Just because it’s from Milan, do we have to take it?

Modern tram (real!) in Milan. Flickr photo by martin97uk
I was literally startled when I saw this photo on a post on Streetsblog, a transit and urban planning-oriented site, showing a modern tram plying the streets of Milan, Italy. At first I thought it had to be photoshopped, but no, it’s real.
Streetsblog suggests using these monsters during commute times. I can’t imagine it helping. While you could load hundreds more passengers onto those long trains, what would happen to the streets crossing Market, given the sometimes short blocks between intersections? Imagine one of those things stretching back from Third St. all the way back to Second, completely blocking the Montgomery > New Montgomery intersection, which is one of only two ways to exit the Financial District during rush hour. Oy!

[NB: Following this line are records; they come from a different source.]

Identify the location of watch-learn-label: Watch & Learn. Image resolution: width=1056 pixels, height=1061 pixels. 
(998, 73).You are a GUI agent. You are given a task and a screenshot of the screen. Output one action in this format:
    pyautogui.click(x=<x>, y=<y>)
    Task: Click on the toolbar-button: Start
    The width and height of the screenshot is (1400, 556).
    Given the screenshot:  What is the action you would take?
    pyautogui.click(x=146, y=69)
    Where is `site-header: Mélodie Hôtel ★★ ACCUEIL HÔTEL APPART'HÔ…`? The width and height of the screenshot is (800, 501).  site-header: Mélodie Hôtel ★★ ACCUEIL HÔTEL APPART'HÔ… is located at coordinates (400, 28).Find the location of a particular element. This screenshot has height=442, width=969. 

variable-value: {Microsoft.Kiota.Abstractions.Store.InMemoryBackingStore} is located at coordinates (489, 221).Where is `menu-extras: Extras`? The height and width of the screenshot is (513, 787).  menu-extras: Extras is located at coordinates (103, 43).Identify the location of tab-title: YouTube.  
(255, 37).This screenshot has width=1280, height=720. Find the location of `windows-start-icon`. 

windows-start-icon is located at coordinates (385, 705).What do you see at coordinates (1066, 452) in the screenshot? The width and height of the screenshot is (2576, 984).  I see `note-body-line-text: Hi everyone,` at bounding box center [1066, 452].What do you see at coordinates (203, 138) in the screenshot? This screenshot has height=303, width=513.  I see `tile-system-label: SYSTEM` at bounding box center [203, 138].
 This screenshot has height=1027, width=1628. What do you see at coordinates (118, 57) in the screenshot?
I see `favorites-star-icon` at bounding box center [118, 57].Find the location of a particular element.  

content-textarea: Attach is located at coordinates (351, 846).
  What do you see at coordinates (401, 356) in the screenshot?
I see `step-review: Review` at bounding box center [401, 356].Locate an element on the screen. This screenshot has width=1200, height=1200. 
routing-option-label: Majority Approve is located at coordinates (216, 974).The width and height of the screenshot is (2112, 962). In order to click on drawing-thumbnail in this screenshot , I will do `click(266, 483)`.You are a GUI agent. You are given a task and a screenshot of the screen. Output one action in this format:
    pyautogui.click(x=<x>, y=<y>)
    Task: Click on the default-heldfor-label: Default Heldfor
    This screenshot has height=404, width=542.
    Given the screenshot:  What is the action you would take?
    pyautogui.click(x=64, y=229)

Ironically, San Francisco already has several streetcars from Milan — the orange “Peter Witt” jobs that still have Italian placards and warnings on the interior. Frankly they’re a lot of fun to ride. I’d save that long, modern tram for, maybe, the T line.
Notice how there are no cars in the picture, only a pedestrian friendly piazza, yet more people are being transported here that on three blocks of Market street at rush hour. If we lived in a city that valued moving people more than cars, maybe a system like this would work.